The Journal of the American Medical Association (JAMA) this week published significant findings in two studies noting improved patient outcomes for out-of-hospital cardiac arrest (OHCA) victims, influenced by bystander CPR interventions and the use of automated external defibrillators (AEDs).
The studies — “Association of Bystander and First-Responder Intervention with Survival After Out-of-Hospital Cardiac Arrest in North Carolina, 2010-2013” and “Association of Bystander Interventions with Neurologically Intact Survival Among Patients with Bystander-Witnessed Out-of-Hospital Cardiac Arrest in Japan” — appear in the July 21 issue of JAMA.
Many of the CPR techniques discussed, including Chest Compression-Only Resuscitation (COCPR), were developed at the University of Arizona College of Medicine – Tucson by UA Sarver Heart Center and UA emergency medicine physician-researchers.
The studies are accompanied by an editorial pointing out that outcomes following OHCA had not improved for more than 30 years in most communities until expanded training and the use of cardiopulmonary resuscitation (CPR) and AEDs by bystanders and first responders were introduced and accepted into common practice.
The issue also includes a guest viewpoint on an Institutes of Medicine report released June 30, “Strategies to Improve Cardiac Arrest Survival: A Time to Act,” in Washington, D.C., which includes as co-authors Arthur B. Sanders, MD, MHA, professor and a member of the University of Arizona Emergency Medicine Research Center – Tucson and the Institute of Medicine, and Bentley J. Bobrow, MD, FACEP, professor and co-director of the University of Arizona Emergency Medicine Research Center – Phoenix, and medical director of the Arizona Department of Health Services, Bureau of Emergency Medical Services and Trauma System.
They underscore that bystander CPR interventions in Arizona increased from 28 percent in 2005 to 40 percent in 2009 due to the state’s SHARE program, the first to train lay persons on COCPR. But only 40 percent of people suffering OHCA are resuscitated and brought alive to a hospital and, of those, one in four survive to go home.

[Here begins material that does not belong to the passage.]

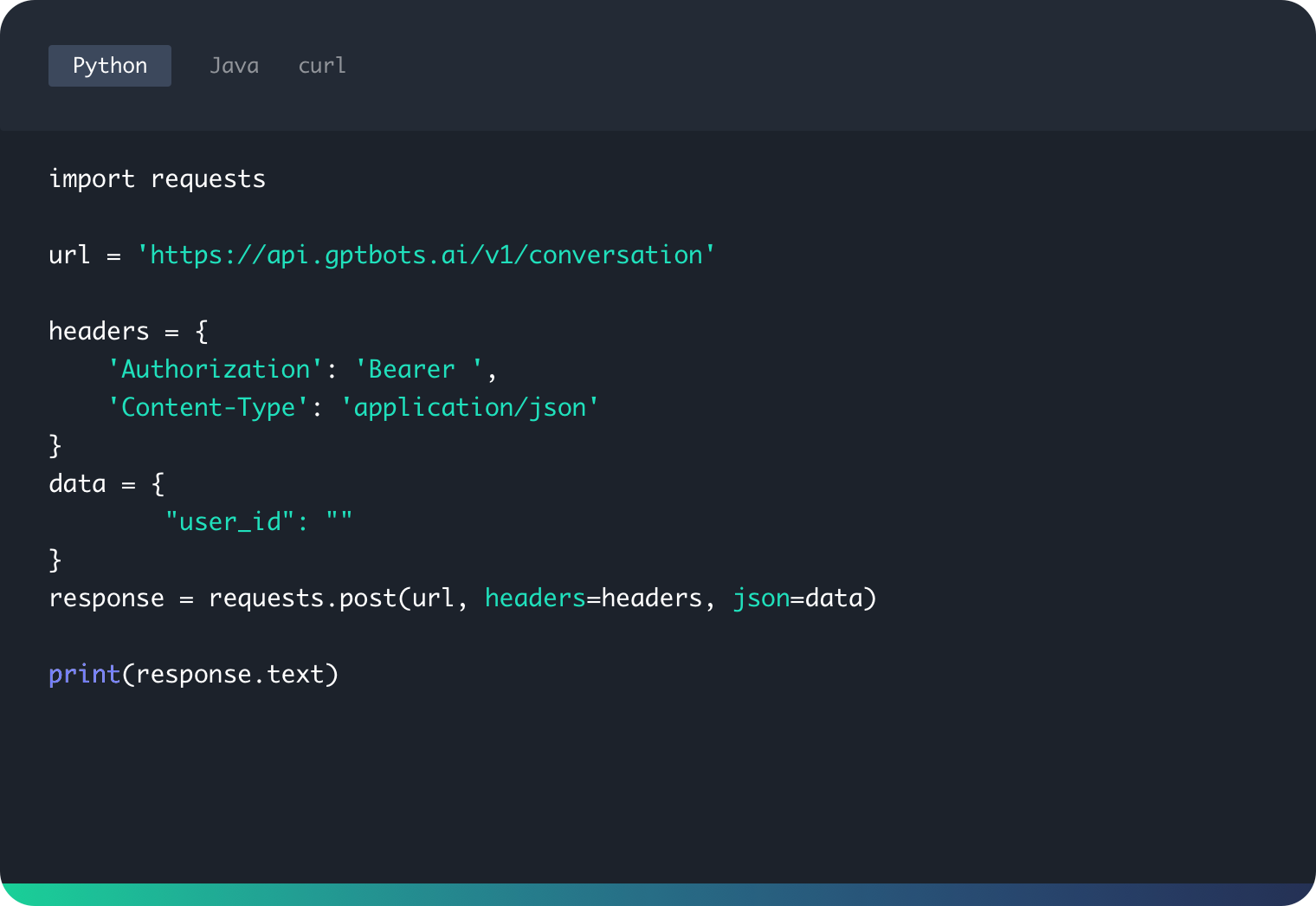
Task: Switch to the Java tab
Action: click(x=235, y=65)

Dr. Bobrow notes sudden cardiac arrest survival rates with good neurologic function in most places are low. The JAMA editorial, however, indicates not only improved survival rates but similar improvements for favorable neurologic status of patients after hospital discharge in these most recent studies.
To continue to improve those favorable outcomes, the UA Sarver Heart Center Resuscitation Research Group has developed several free education resources for the general public and specific groups, such as teens and African Americans. This includes a training video featuring NBA Golden State Warriors basketball coach and former UA Wildcat Steve Kerr.
The Resuscitation Research Group, including Gordon Ewy, MD, and Karl Kern, MD, were pioneers in the efforts to improve survival and helped Arizona become a leader nationally in the approach to the treatment of patients suffering cardiac arrest. Dr. Kern, professor of medicine and UA Sarver Heart Center co-director, is the group’s principal investigator.
In addition, Daniel Spaite, MD, distinguished chair of emergency medicine and director of EMS Research Collaboration at the UA College of Medicine – Phoenix, has published several papers on related research, including the impact of public access defibrillator placement in metropolitan Phoenix.